▸ **What is needed**
The line containing "This screenshot has width=999, height=361." and each line after it, through the final line of the data, are to be retyped exactly, with pictures left out.

Excerpts from a dataset
# # # #

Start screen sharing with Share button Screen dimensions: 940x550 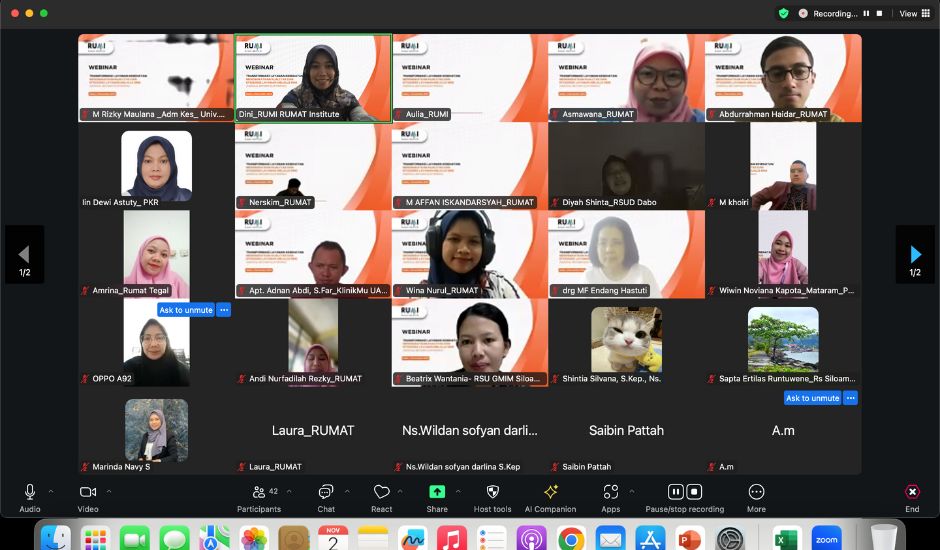click(437, 492)
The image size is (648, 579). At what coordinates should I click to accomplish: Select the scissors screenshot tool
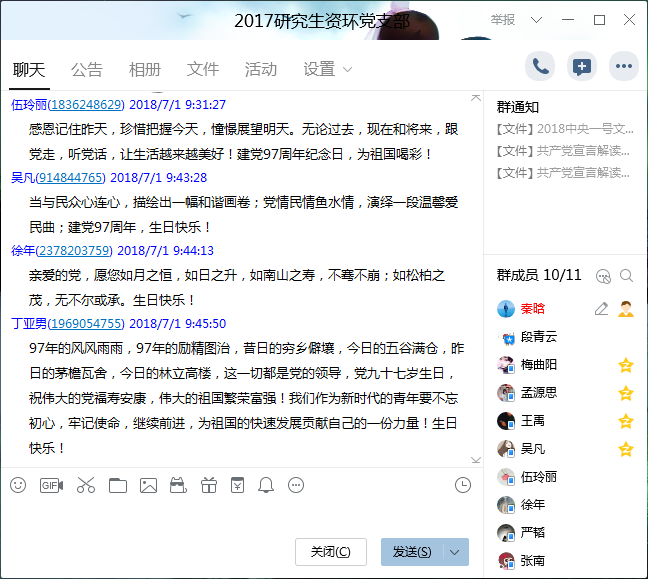(x=85, y=485)
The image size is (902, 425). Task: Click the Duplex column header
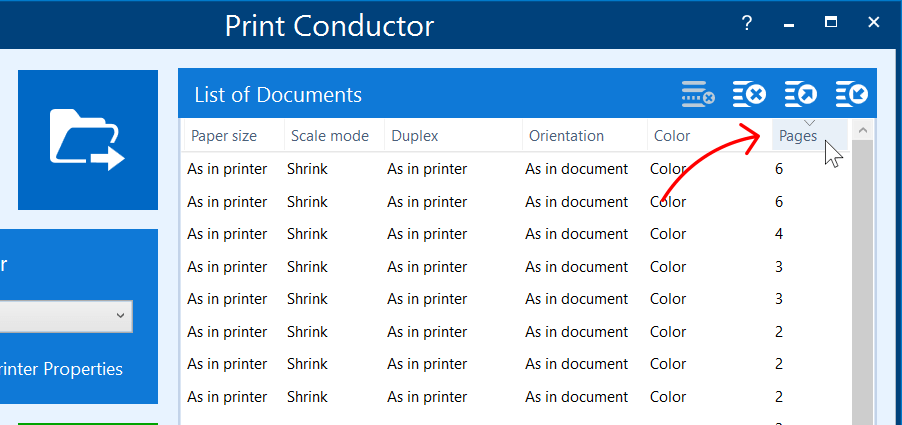(414, 136)

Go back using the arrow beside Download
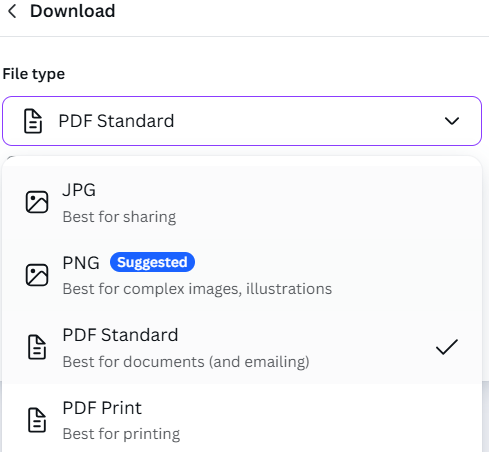pos(12,11)
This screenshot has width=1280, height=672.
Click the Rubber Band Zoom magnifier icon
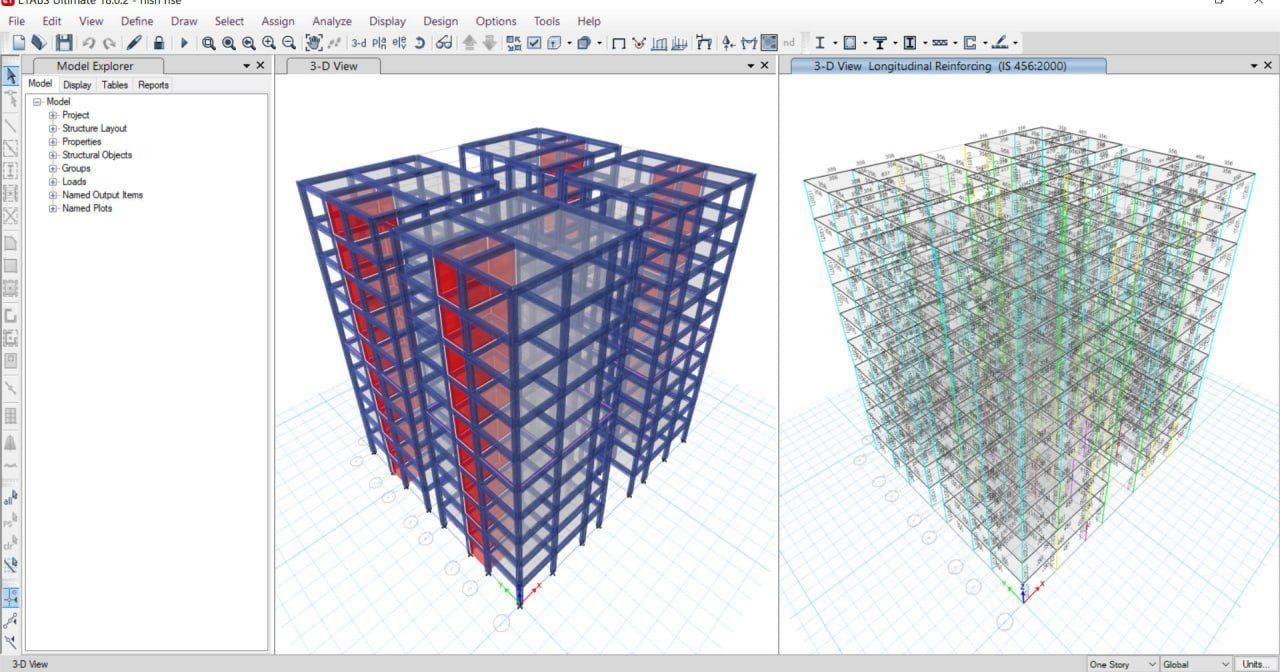click(209, 43)
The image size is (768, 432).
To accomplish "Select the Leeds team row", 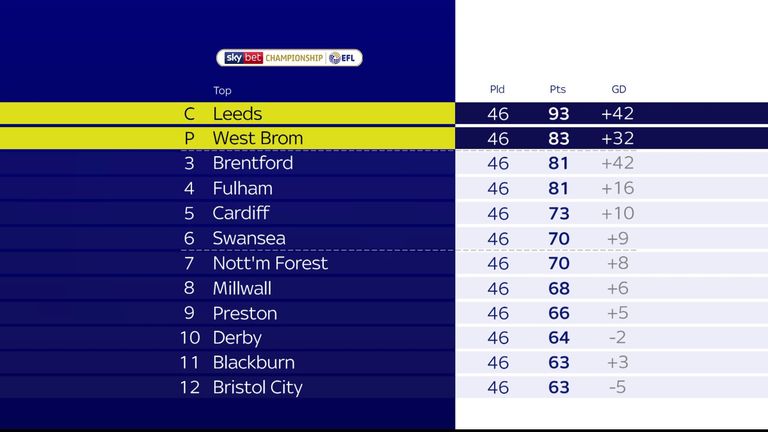I will (x=384, y=114).
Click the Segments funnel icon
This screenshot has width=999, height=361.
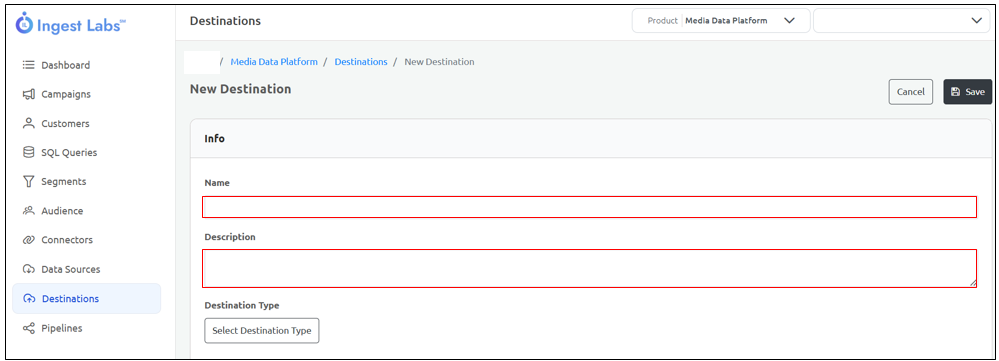click(x=28, y=181)
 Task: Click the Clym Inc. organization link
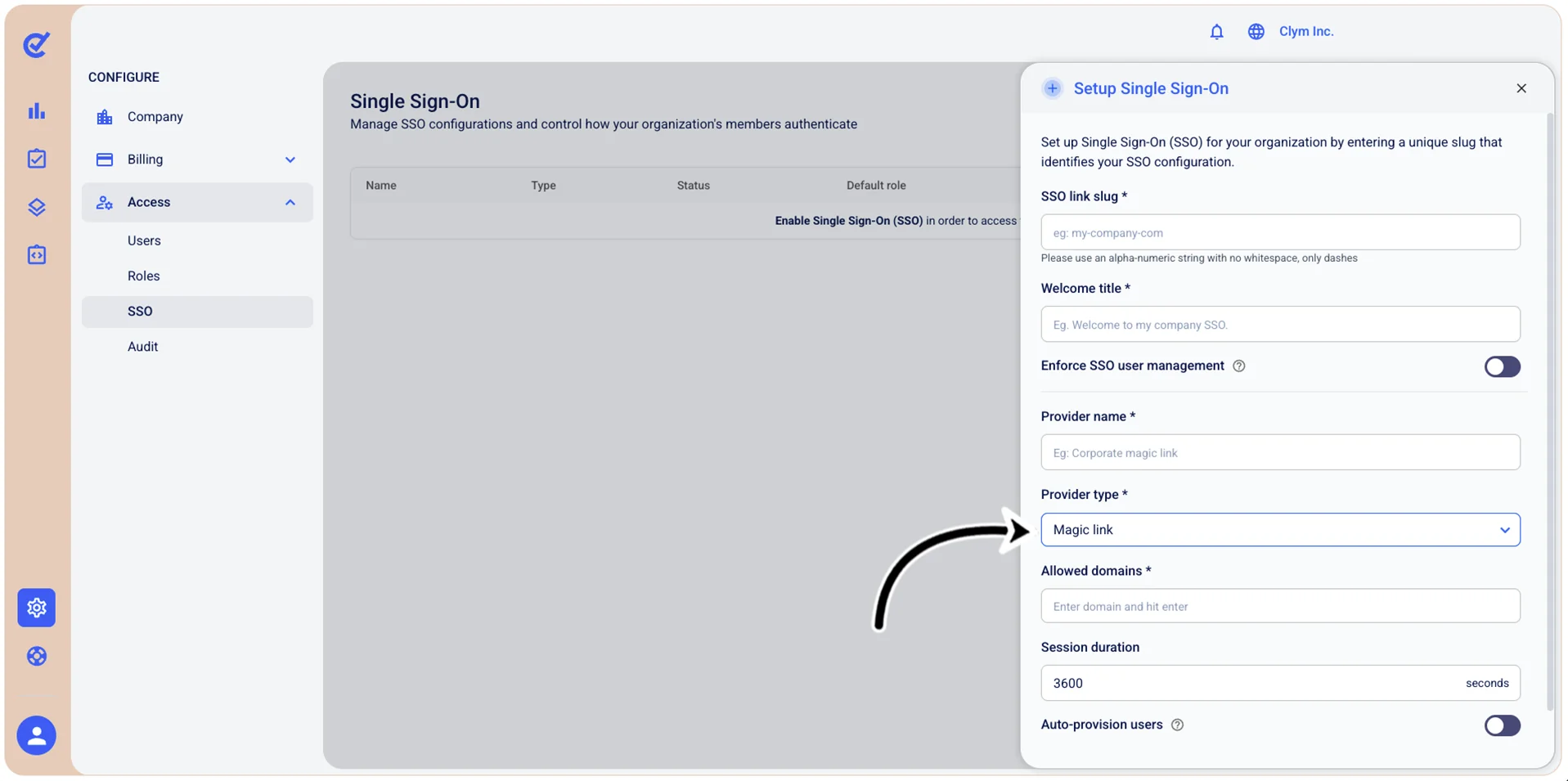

# # # #

▸ **Written answer**
This screenshot has width=999, height=361.
click(x=28, y=181)
 Task: Click the Clym Inc. organization link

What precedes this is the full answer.